Hi there stranger, hurrying by! Come closer and stand before the tomb in which I am buried. It’s different from all the other monuments in the city: it belongs to a guild of former slaves who were freed by the Flavia family, to which my husband and I belonged. We wanted it to look like the tombs that other freedmen had built elsewhere, with lots of niches in the façade, like the windows of a house through which we look out to catch the eye of the passersby. Many of the busts have been taken away by time and by people, but up there, on the right, you can still see my bust and that of my husband and you can read our names: Flavia Agathea and Publius Flavius Philoxenus. Another inscription nearby repeats our names and reminds the reader that we made the decision to build this tomb while we were still alive. I contributed to funding it myself and for this very reason I was able to decide how I wanted to be portrayed. I didn’t choose a full length statue, neither did I choose the best sculptor in the city. My preference was for tuff rather than marble. I didn’t seek to appear more beautiful, as is the tendency in portraits, out of vanity. It’s true, my neck may seem a bit thick, my chin heavy, and my lips thin, but my upright posture and head veil portray me as a matron. Thus, whoever passes in front of the monument is prompted to remember how dignity and virtue do not belong to the women of the aristocracy alone, but also to the freedwomen, whom I am proud to represent here.

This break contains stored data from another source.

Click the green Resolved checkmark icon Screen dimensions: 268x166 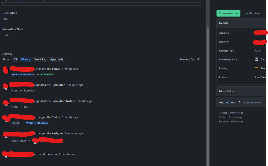click(247, 13)
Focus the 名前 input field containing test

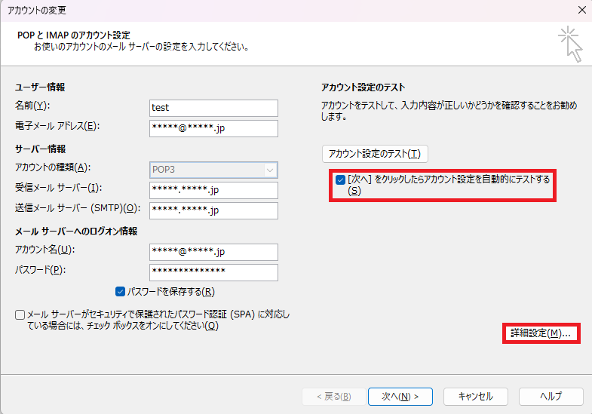point(214,108)
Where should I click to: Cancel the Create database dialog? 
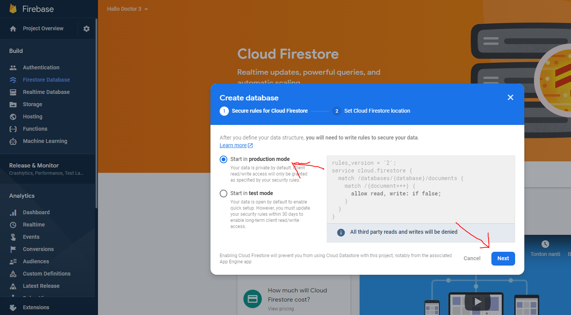point(471,258)
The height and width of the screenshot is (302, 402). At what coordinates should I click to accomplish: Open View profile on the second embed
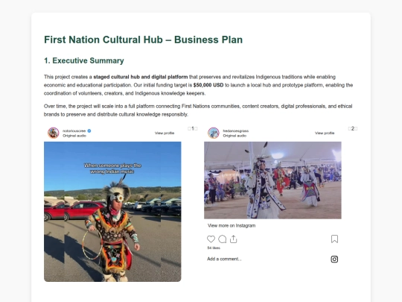coord(325,133)
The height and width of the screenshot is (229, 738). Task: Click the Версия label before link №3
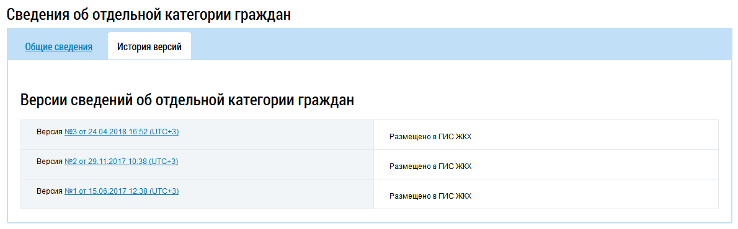pos(50,132)
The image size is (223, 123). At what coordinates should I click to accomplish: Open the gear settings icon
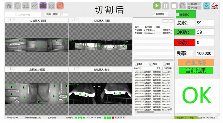51,5
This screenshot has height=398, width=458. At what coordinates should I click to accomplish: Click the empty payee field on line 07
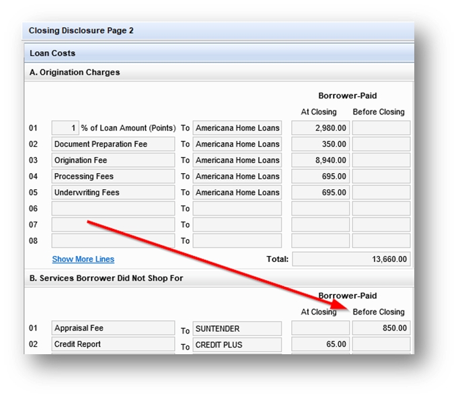(x=237, y=225)
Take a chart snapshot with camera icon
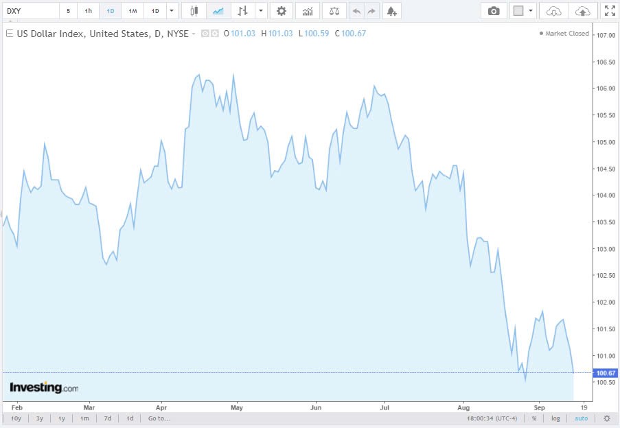Viewport: 620px width, 428px height. tap(494, 11)
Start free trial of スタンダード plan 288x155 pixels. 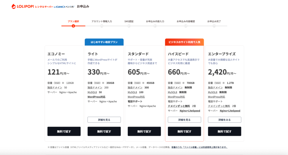click(144, 131)
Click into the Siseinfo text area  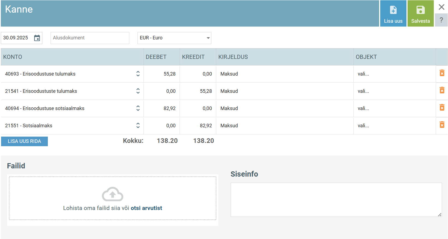pyautogui.click(x=336, y=200)
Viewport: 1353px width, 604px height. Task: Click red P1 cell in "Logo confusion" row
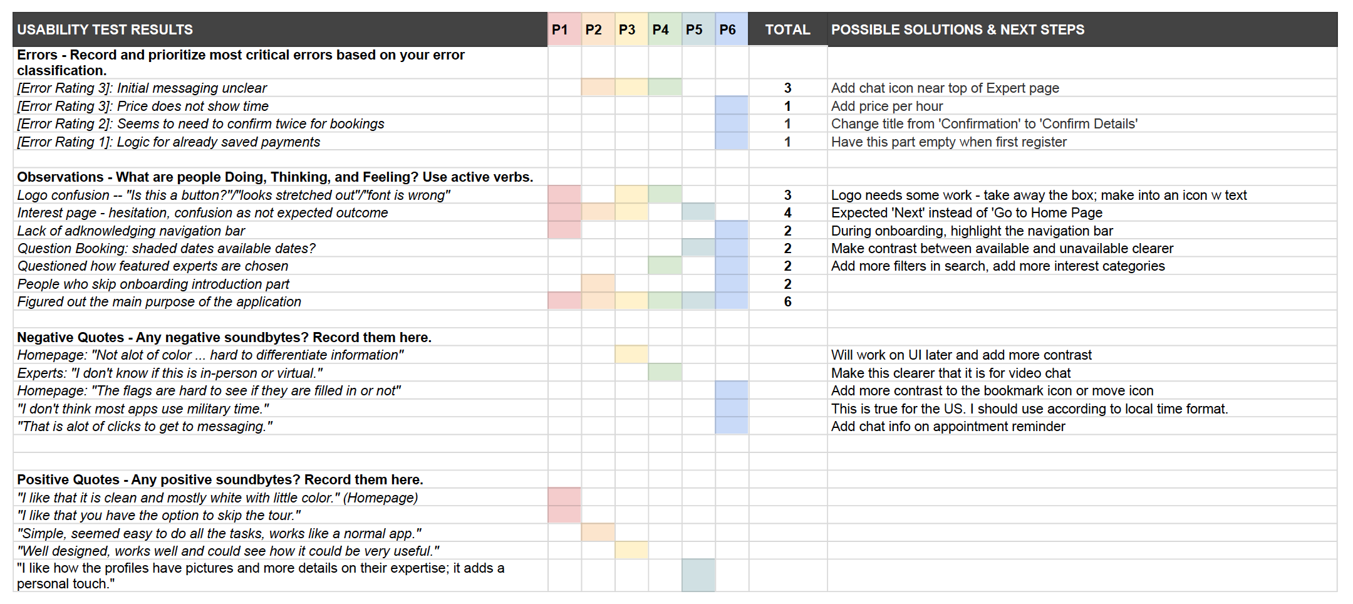[x=564, y=195]
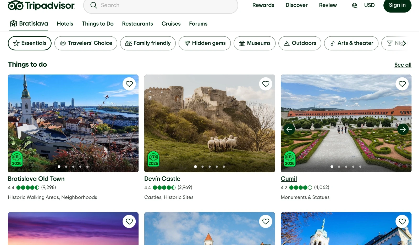Select the Museums filter chip
Screen dimensions: 419x245
pos(254,43)
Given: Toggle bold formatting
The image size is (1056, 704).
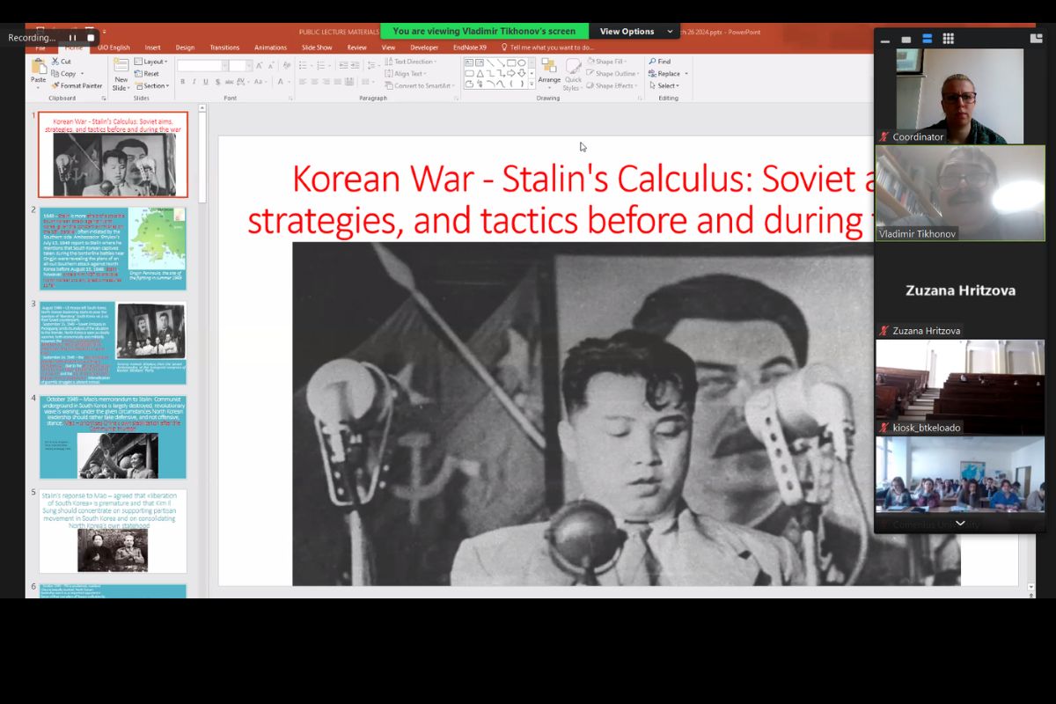Looking at the screenshot, I should coord(183,82).
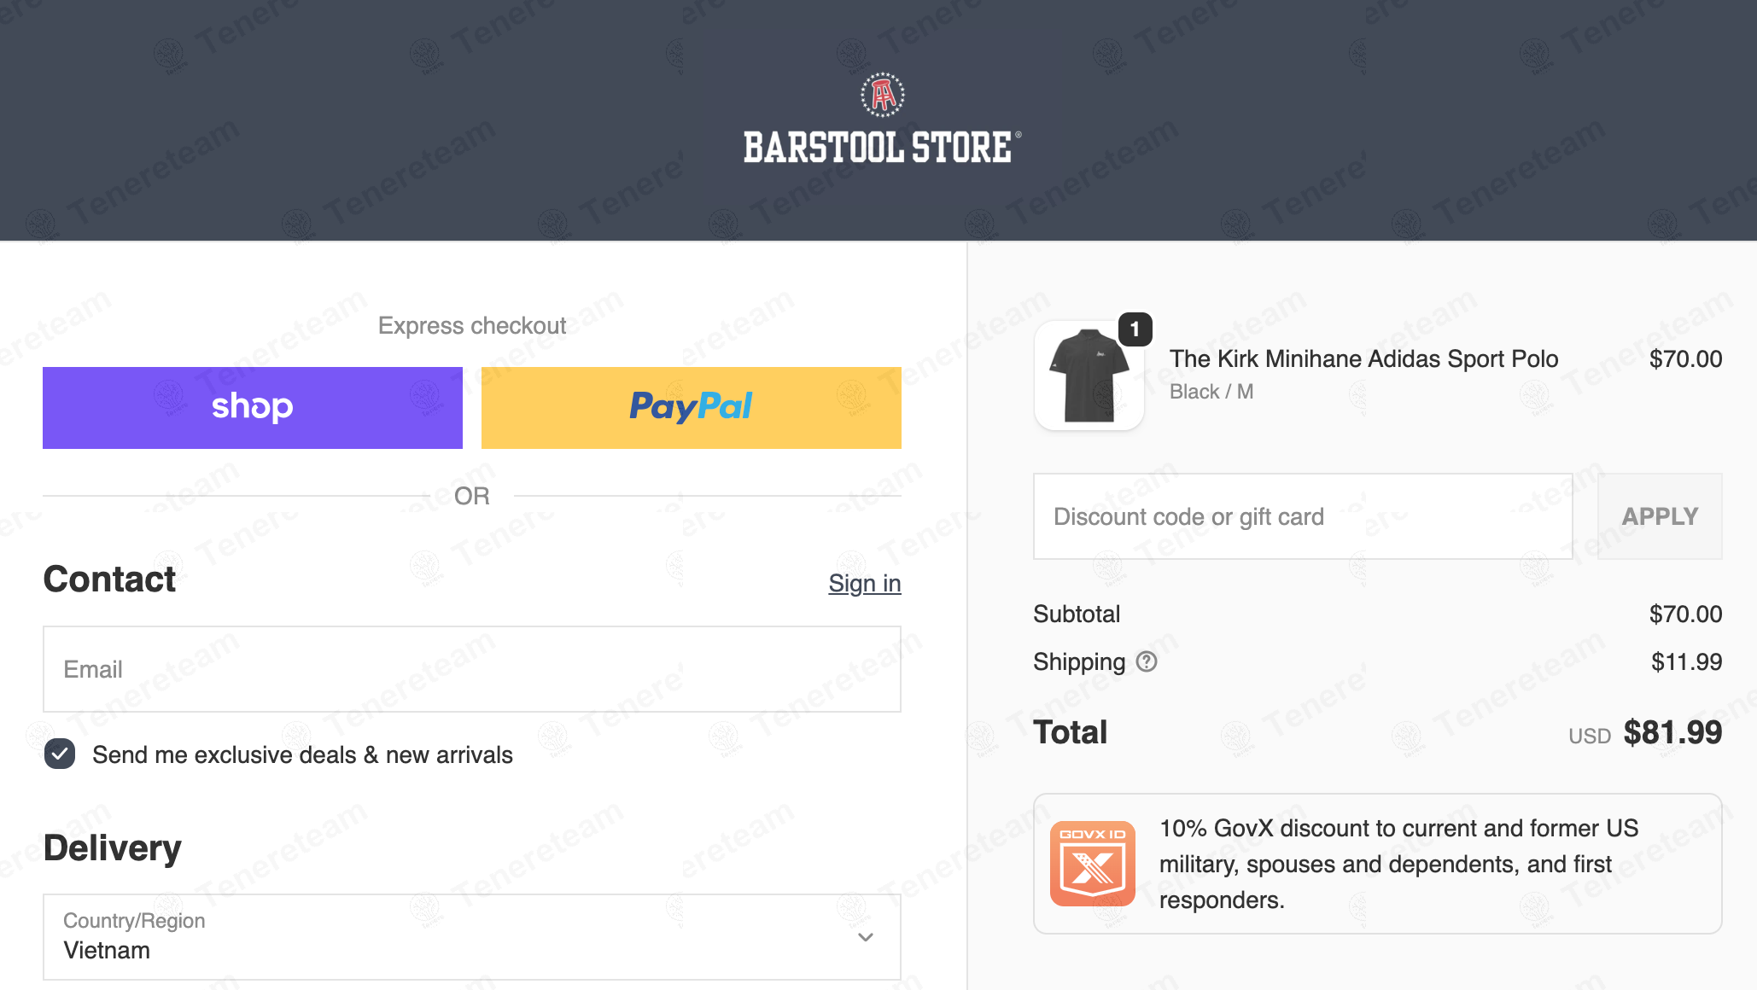Uncheck exclusive deals & new arrivals checkbox

pyautogui.click(x=60, y=754)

Good luck smiled on my husband and me after we were freed, allowing us to achieve a solid economic position during our lifetime. With this collective funerary monument, we wanted to share in death what the gods had granted us so that all the former slaves of the Flavia family who had lived with us under the same master and who had had less luck than us, could have a place to rest for all time.

 

THE TOMB IN THE NECROPOLIS OF PORTA NOCERA

Flavia Agathaea was a freedwoman who was buried in this monumental tomb in the necropolis outside the Porta Nocera, arranged parallel to the layout of the city walls and occupied since the early colonial period, with an increase in significant monuments in the Augustan age. Prominent among them is this type of funerary building with niches for busts on the façade, which is unique in Pompeii’s funerary architecture, but widespread in Rome among the libertine social class. The seventh niche contains a female bust made of tuff, 34 cm high, which, according to the inscription on the plinth, represents the freedwoman Flavia Agatea, specifying her origin from the area of the saltworks (Saliniensis). This may have been a settlement near the Herculeae saltworks, located between present-day Torre Annunziata and Castellammare di Stabia, or a district in the north-western part of Pompeii.